- **SUPPLIED TEXT**
● ● ● ●
There is a special place near my house, an old one-lane road, a brick road with a thin veneer of asphalt. It gets very little traffic and only a handful of houses; it's mostly wild forest and farmland. Little Swift Creek runs beside and through it, and there is an old beech forest (rare in eastern NC) and a lot of interesting and secret places. The road has 8 feet of shoulder on either side, then a ditch, and then on one side a strip of trees, and then a railroad.

The Gods have visited me on this road. I have had ecstatic experiences while doing walking meditations. Hawks and cranes have visited me with messages. Gentian, Joe-Pye-Weed, boneset, lobelias, irises, skullcap and dozens of other wildflowers grow along the slopes of the ditch, and I have come to know them as old friends by greeting them year after year. My dogs can run wild along this road.

Today the State Department of Transportation decided that a few shrubs and branches growing 12 feet from the road, and across a ditch, were too much and so they sent a big ol' tank of Murder out to poison the foliage with 2,4-d and Garlon. These are herbicides, which are surely among the most heinous spawns of human design. That special verge where flowers and shrubs and small trees grow so freely will have their cells mutated to grow uncontrollably (that's what 2,4-d does: induce plant cancer, essentially) while the Garlon comes along and kills it a different way.

So this entire, wonderful little ecosystem is going to be shut down in poison that will last for up to a year. I have seen what happens when this kind of murder is imposed. Nature is wonderful in that She always recovers, but there is "scar tissue" -- She will regrow the more vigorous plants, such as poison ivy and invasive non-natives, and those will dominate while the few stands of wildflowers or native plants such as buttonbushes will disappear. It's like flesh: it'll grow back, but it'll be scar tissue, which does not have all the desirable properties of normal muscle, fascia, and skin.
● ● ● ●
- **INFORMATION GIVEN**
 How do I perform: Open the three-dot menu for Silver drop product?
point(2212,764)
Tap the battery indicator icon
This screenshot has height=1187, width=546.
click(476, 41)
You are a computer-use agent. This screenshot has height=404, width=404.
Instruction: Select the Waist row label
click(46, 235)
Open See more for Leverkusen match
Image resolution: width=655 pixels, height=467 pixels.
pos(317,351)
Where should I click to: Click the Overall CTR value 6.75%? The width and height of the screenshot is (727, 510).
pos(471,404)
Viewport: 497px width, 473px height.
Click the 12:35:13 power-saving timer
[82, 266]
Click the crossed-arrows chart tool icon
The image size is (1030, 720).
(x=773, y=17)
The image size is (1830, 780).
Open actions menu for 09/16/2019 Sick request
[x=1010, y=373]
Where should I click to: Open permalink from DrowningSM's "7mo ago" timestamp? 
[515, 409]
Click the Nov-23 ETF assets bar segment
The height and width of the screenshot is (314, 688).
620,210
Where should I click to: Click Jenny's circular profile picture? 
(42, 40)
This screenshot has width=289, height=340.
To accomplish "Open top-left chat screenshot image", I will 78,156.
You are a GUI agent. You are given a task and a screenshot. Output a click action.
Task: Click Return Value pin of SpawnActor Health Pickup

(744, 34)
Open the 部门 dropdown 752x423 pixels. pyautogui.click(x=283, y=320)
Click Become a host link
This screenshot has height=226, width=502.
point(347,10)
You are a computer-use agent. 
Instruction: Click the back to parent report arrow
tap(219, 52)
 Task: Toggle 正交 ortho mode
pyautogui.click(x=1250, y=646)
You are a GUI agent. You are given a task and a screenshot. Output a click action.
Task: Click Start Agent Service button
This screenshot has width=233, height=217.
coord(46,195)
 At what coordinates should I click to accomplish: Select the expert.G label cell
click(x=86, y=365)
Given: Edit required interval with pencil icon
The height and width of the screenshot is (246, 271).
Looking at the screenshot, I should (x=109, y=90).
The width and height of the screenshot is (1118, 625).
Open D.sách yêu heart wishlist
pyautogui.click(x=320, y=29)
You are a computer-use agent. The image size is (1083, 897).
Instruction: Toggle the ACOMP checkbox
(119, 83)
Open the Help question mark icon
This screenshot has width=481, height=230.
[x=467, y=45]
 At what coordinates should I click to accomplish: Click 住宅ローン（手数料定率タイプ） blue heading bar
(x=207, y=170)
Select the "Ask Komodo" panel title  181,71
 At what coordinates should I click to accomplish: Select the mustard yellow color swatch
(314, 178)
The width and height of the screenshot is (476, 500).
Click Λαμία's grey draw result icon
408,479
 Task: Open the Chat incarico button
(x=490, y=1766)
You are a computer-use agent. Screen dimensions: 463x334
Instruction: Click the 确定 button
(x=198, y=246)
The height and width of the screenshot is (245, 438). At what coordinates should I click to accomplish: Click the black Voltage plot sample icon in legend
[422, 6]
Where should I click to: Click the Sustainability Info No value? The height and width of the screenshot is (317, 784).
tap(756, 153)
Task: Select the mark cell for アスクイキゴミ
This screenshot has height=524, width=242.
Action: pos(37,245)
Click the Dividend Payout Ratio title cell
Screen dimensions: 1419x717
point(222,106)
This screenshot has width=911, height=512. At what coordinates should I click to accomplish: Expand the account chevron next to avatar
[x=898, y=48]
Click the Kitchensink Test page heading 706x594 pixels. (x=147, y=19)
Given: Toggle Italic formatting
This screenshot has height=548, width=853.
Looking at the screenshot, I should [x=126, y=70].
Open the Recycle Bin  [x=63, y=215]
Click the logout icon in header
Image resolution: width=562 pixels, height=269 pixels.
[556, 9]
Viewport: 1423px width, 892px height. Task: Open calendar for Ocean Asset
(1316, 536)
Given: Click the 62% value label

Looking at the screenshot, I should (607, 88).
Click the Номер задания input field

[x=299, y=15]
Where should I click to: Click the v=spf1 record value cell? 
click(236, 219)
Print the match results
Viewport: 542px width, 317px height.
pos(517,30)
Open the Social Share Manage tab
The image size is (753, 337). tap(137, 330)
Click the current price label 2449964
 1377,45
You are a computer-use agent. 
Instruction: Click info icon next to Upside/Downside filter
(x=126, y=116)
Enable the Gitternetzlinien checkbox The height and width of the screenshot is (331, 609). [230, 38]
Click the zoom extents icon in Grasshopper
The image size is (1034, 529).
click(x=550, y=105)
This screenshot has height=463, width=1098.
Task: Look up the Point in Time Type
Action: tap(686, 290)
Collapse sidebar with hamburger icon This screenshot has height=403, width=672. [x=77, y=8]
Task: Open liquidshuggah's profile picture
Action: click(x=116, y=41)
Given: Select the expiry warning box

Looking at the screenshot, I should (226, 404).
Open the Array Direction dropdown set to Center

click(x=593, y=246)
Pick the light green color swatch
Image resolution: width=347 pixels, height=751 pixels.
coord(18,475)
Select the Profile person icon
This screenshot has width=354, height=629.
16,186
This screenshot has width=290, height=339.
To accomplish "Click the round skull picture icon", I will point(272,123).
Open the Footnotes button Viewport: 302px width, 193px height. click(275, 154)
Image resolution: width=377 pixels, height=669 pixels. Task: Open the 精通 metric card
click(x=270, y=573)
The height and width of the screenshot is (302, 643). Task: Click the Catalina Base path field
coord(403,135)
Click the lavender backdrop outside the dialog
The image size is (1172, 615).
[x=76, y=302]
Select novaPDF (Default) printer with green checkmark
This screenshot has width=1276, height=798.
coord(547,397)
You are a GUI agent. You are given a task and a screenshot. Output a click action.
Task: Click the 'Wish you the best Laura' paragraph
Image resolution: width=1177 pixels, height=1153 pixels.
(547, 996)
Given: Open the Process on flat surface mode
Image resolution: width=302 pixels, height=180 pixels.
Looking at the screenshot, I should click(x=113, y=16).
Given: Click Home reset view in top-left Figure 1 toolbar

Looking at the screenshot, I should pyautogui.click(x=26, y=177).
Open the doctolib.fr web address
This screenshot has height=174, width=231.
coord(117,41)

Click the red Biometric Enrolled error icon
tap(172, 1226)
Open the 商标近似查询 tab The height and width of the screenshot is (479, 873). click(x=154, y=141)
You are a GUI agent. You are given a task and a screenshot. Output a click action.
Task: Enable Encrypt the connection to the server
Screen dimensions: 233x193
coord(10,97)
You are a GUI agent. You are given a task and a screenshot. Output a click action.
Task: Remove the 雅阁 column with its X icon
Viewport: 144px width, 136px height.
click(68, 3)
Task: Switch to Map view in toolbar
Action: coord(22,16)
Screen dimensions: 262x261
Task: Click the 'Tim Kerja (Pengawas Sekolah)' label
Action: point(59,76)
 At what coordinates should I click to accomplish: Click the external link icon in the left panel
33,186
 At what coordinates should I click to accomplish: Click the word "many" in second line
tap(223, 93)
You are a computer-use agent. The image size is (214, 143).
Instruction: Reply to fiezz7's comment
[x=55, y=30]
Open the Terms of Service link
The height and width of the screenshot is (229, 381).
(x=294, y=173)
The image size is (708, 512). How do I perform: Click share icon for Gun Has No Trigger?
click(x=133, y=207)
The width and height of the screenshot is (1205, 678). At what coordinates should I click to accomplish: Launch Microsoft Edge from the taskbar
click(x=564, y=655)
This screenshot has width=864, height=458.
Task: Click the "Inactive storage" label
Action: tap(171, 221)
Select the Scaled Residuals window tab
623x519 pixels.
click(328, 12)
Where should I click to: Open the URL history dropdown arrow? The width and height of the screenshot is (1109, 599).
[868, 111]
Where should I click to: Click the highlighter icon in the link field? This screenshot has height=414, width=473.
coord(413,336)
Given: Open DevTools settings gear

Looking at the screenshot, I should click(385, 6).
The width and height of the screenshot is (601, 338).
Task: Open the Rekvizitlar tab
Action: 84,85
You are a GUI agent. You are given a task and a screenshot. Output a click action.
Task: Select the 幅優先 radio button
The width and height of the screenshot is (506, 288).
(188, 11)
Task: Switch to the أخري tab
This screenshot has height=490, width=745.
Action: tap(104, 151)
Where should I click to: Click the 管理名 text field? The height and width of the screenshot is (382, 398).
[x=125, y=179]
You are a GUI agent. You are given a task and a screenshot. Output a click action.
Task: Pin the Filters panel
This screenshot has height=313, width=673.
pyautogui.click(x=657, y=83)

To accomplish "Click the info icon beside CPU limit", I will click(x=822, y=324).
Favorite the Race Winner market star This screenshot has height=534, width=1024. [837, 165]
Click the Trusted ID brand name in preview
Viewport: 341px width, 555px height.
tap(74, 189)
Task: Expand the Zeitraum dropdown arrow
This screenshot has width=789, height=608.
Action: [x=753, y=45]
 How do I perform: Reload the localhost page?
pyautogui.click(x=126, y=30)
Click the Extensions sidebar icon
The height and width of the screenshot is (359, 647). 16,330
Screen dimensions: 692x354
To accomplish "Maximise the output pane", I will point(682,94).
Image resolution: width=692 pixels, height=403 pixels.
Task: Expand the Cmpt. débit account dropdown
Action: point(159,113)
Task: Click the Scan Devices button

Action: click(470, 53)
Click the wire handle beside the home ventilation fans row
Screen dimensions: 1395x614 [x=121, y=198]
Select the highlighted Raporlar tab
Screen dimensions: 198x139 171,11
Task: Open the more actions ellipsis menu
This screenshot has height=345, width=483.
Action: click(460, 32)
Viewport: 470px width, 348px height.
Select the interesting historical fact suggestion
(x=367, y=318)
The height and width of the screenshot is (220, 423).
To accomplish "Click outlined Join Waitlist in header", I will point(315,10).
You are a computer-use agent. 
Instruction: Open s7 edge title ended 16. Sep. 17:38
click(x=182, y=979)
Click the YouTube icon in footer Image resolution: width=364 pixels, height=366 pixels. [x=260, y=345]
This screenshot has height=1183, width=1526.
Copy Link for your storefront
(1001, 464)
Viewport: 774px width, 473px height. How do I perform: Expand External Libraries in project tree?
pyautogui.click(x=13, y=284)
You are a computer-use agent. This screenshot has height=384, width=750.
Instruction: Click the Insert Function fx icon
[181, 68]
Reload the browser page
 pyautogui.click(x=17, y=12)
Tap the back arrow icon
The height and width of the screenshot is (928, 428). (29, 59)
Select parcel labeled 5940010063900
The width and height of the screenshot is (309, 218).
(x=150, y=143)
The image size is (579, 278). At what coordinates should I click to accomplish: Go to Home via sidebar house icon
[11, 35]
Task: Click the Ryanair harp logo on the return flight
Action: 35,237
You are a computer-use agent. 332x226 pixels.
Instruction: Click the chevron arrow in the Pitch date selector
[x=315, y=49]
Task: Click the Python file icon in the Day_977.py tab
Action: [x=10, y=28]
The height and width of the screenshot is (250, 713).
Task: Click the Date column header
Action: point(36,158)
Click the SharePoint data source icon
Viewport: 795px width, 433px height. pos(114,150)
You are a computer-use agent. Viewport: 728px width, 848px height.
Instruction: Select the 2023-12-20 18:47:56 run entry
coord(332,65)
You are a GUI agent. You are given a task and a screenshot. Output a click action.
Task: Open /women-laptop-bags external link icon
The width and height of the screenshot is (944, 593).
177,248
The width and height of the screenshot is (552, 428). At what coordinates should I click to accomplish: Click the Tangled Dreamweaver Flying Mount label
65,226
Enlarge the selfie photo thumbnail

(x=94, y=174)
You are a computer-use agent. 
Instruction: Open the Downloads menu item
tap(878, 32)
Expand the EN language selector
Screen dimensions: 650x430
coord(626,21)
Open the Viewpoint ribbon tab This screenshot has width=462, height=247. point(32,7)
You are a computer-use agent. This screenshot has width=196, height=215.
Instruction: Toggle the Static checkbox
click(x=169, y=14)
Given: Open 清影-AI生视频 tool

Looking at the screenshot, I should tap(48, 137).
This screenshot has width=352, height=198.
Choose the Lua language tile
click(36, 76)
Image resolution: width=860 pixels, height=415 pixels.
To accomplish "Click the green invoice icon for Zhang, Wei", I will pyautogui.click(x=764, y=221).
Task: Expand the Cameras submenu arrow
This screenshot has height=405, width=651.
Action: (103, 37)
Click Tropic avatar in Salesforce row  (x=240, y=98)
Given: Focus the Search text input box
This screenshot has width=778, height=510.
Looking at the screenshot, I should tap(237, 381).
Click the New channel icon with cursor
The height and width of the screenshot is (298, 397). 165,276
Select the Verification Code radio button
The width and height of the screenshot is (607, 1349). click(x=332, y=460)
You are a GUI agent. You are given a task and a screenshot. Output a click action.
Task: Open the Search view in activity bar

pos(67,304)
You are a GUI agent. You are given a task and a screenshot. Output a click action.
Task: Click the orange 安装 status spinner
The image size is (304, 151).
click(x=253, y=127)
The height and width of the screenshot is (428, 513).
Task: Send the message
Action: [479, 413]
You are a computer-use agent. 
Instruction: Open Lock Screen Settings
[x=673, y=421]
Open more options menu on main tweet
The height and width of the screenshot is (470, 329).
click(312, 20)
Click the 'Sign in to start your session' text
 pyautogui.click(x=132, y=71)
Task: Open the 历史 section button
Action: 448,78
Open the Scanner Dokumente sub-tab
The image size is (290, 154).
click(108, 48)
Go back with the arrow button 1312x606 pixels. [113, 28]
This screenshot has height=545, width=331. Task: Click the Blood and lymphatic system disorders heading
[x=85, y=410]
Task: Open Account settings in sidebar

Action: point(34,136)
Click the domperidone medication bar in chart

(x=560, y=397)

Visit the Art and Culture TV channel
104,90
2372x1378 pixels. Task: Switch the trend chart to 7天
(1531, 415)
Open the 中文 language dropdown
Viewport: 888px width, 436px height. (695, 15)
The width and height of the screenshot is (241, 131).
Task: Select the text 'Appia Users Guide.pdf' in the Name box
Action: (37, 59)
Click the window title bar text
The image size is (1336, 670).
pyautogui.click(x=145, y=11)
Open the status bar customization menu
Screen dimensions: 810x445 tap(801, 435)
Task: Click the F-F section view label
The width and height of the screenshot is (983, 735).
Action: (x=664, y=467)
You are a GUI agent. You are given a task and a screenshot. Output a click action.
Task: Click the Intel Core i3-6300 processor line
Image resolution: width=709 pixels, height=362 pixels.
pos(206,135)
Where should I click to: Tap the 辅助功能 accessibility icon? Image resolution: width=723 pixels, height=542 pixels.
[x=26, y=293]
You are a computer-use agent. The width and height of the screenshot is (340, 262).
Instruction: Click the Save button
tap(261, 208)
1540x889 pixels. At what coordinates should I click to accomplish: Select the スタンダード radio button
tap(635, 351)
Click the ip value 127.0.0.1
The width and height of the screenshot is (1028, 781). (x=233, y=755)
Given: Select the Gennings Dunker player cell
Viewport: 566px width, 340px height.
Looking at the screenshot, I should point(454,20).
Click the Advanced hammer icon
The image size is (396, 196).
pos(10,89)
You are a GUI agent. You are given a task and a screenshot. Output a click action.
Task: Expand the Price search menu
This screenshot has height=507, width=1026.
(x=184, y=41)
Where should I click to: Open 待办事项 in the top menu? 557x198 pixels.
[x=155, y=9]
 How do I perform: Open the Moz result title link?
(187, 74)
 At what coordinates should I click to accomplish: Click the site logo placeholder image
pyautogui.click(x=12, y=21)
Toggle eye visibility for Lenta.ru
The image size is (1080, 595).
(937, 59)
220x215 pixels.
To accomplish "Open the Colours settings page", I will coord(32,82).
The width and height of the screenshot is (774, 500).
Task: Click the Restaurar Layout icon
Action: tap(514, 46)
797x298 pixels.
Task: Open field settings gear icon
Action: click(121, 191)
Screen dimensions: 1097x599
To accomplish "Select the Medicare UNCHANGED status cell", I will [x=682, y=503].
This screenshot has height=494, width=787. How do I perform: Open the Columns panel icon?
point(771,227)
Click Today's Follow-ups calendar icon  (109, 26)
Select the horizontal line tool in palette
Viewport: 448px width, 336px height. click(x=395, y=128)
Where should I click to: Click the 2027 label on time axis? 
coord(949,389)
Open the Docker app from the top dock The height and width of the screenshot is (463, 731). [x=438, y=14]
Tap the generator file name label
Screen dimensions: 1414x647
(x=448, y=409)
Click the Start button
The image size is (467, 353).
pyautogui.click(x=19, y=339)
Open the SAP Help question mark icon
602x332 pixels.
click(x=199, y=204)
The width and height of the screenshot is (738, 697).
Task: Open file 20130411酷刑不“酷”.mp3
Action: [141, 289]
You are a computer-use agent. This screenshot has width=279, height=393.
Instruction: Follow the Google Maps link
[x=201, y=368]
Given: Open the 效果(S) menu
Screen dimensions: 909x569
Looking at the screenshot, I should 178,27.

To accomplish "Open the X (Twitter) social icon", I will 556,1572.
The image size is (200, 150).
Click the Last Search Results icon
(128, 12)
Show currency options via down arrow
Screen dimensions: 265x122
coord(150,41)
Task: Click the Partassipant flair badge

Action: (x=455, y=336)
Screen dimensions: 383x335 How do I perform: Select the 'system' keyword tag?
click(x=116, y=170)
● ● ● ●
- **WHAT TO WORK ON**
1. In the passage about the country road, which two herbicides were used on the roadside foliage?
2. Transcribe the part of the passage about the country road starting at "Today the State" and ending at "a different way.".

- **TASK-BY-TASK OUTPUTS**
1. 2,4-d and Garlon.

2.
Today the State Department of Transportation decided that a few shrubs and branches growing 12 feet from the road, and across a ditch, were too much and so they sent a big ol' tank of Murder out to poison the foliage with 2,4-d and Garlon. These are herbicides, which are surely among the most heinous spawns of human design. That special verge where flowers and shrubs and small trees grow so freely will have their cells mutated to grow uncontrollably (that's what 2,4-d does: induce plant cancer, essentially) while the Garlon comes along and kills it a different way.